After the meeting, the government of Samoa released a statement announcing that China would help build a new fingerprint lab in addition to the previously announced construction of a police academy.

Increased support for police training

The proposal for a Chinese-funded police training center in the Solomon Islands mirrors that of a 2020 pledge to build a police academy in Samoa, as China seeks to increase its influence in the region through a support for police training.

In March, Solomon Islands Police released photos of its officers wielding replica assault rifles donated by the Chinese government, as part of a new police training program run by Chinese police.

At the time, there were questions about the legality of shipping replica guns, as well as the future implications of such gun training.

Experts and opposition politicians believe that the decision to import replica weapons clearly suggests that the police were planning to import real weapons from China in the future.

Australian officials also warn that China could encourage more heavy-handed and confrontational tactics to quell local protests, stoking existing political and ethnic tensions.

Four men greet each other on the tarmac next to the plane.
Chinese Foreign Minister Wang Yi arrives in Fiji on Saturday ahead of Monday’s foreign ministers’ meeting with 10 Pacific nations.(Provided: Government of Fiji)

China seeks wide-ranging multilateral deal

Earlier this week, it was revealed that China hopes to strike a deal with 10 Pacific nations during Mr Wang’s tour of the region.

The comprehensive deal covers everything from security to fisheries, and is seen by at least one Pacific leader as an attempt by Beijing to take control of the region.

A draft communiqué and five-year action plan sent by Beijing to 10 Pacific nations prompted pushback from the head of the Federated States of Micronesia, who said it showed China’s intention to control the region and “threatens regional stability”.

News of the proposed deal follows last month’s announcement of a new security pact between the Solomon Islands and China, in a move that has involved traditional regional partners such as the United States and India.

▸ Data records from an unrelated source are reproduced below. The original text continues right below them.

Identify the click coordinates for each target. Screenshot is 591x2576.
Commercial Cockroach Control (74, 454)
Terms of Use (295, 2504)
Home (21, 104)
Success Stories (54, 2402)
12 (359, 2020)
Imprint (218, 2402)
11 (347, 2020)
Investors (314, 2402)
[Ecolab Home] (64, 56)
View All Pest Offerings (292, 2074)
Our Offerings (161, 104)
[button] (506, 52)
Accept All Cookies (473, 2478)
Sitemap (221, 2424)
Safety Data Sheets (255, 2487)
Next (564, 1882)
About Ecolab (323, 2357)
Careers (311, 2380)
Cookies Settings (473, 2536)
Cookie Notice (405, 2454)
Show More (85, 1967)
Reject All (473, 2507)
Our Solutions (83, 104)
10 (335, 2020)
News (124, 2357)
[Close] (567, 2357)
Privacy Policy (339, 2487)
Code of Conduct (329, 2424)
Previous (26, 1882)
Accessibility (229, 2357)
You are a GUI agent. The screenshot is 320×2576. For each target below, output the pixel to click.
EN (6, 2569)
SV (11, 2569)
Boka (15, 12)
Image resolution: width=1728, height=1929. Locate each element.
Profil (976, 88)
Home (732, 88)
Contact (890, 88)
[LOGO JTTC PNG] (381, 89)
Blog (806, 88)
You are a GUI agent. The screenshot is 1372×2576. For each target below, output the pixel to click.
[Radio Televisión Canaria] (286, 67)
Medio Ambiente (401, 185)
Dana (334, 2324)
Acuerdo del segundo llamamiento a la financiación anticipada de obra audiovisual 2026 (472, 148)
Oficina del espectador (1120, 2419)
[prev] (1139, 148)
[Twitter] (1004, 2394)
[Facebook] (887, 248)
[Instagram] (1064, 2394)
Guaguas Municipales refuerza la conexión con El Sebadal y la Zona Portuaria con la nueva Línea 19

Australia, as well as intelligence officials.

The pact has raised fears that China could send troops to the island nation or even establish a military base there, not far from Australia.

Solomon Islands and China say there are no plans for a base.

Wang’s tour of the Pacific coincides with Australian Foreign Minister Penny Wong’s own visit to the Pacific, meeting Fijian Prime Minister Frank Bainimarama on Friday on his first official trip to the region since being sworn in the last week.